I need to make processing of a huge csv file (~1Gb) stored as Gzip memory efficient but couldn't find a way to send one line at the time (it can be a buffer as well) to the stream that is used to upload file to the cloud.
The file isn't available locally and stored in the cloud. The application can open the download stream to the archive, decompress and read source file line by line. The application then makes some adjustments to the data in the row. There are no problems here.
I can pass a Stream
to the SDK which will be used to get the content of the file.
Is there a way to send data to a stream in batches without keeping the complete file in memory?
I hope this brilliant community will help find the right solution or any ideas to approach this problem.

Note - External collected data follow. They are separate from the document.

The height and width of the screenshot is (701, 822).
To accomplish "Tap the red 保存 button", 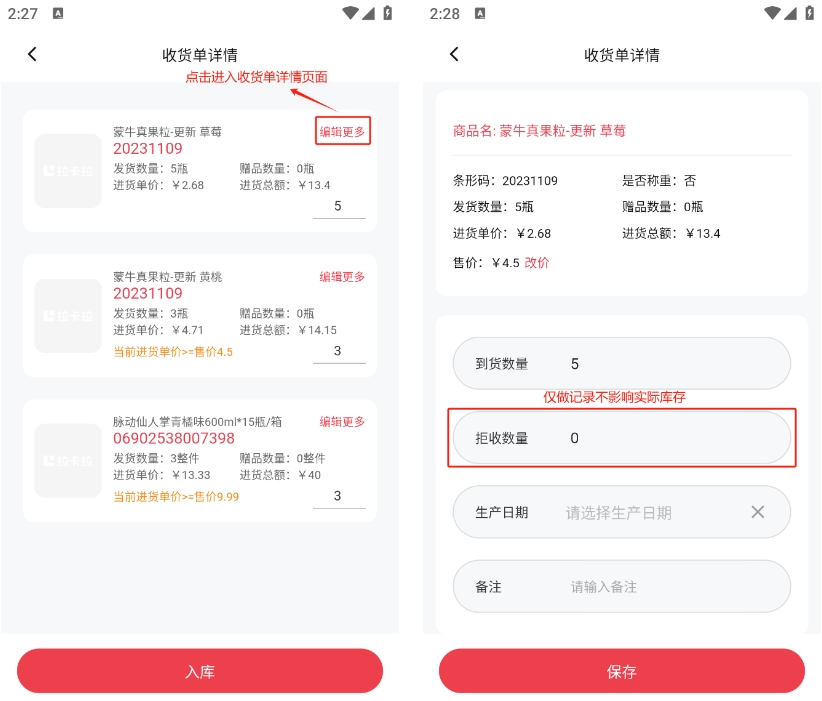I will pyautogui.click(x=622, y=671).
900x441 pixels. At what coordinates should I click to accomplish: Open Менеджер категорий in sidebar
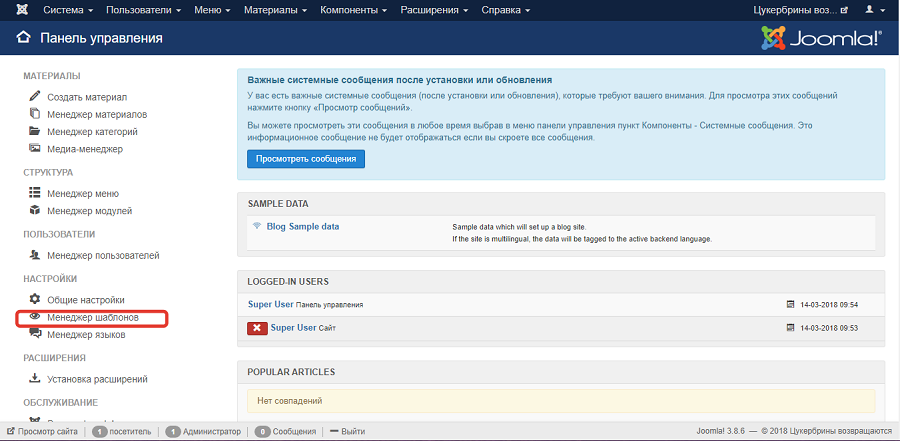tap(92, 132)
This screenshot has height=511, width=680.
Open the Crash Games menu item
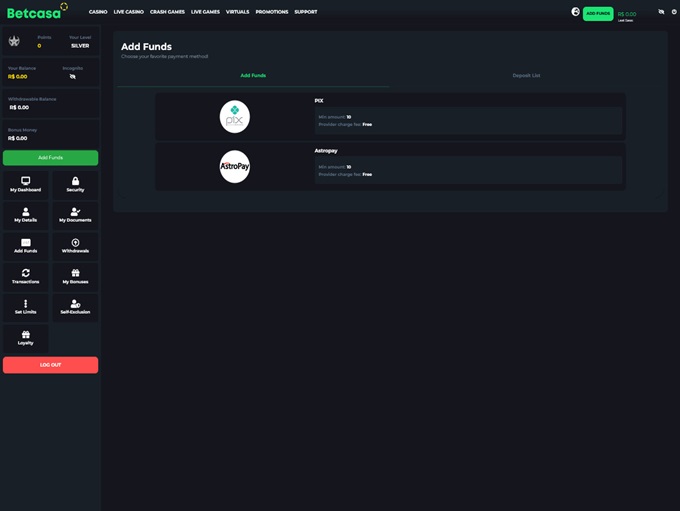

There are two solutions that I found useful:
Straight forward approach. You can split the original stream into smaller streams or create smaller streams (e.g. MemoryStream
with 5mb payload) and pass these streams as a payload for multi-part upload. Thanks @luk2302 for the idea.
Low level approach. It is possible to implement custom Stream
. There are several MIT libraries that already do this:
Stream
for S3.The implementation with Pansynchro.S3StreamUpload
library would look something like this:
using var stream = await _s3Client.GetObjectAsync(bucketName, objectKey, cancellationToken);
using var gzipStream = new GZipStream(stream.ResponseStream, CompressionMode.Decompress);
using var unzipStream = new StreamReader(gzipStream);
var newObjectKey = objectKey.Remove(objectKey.LastIndexOf(".gz"));
// The worst case memory usage is {@code (numUploadThreads + queueCapacity) * partSize +
// numStreams * (partSize + 6MB)}
var uploadManager = new StreamTransferManager(bucketName, newObjectKey, _s3Client)
.NumStreams(1)
.PartSize(5)
.NumUploadThreads(1)
.QueueCapacity(1);
var uploadStreams = await uploadManager.GetMultiPartOutputStreams();
using var writeToS3Stream = uploadStreams.Single();
while (!unzipStream.EndOfStream)
{
var fileRow = await unzipStream.ReadLineAsync();
if (fileRow is null)
{
continue;
}
writeToS3Stream.Write(Encoding.UTF8.GetBytes($"{fileRow}{Environment.NewLine}"));
}
// The stream must be closed once all the data has been written
writeToS3Stream.Close();
await uploadManager.Complete();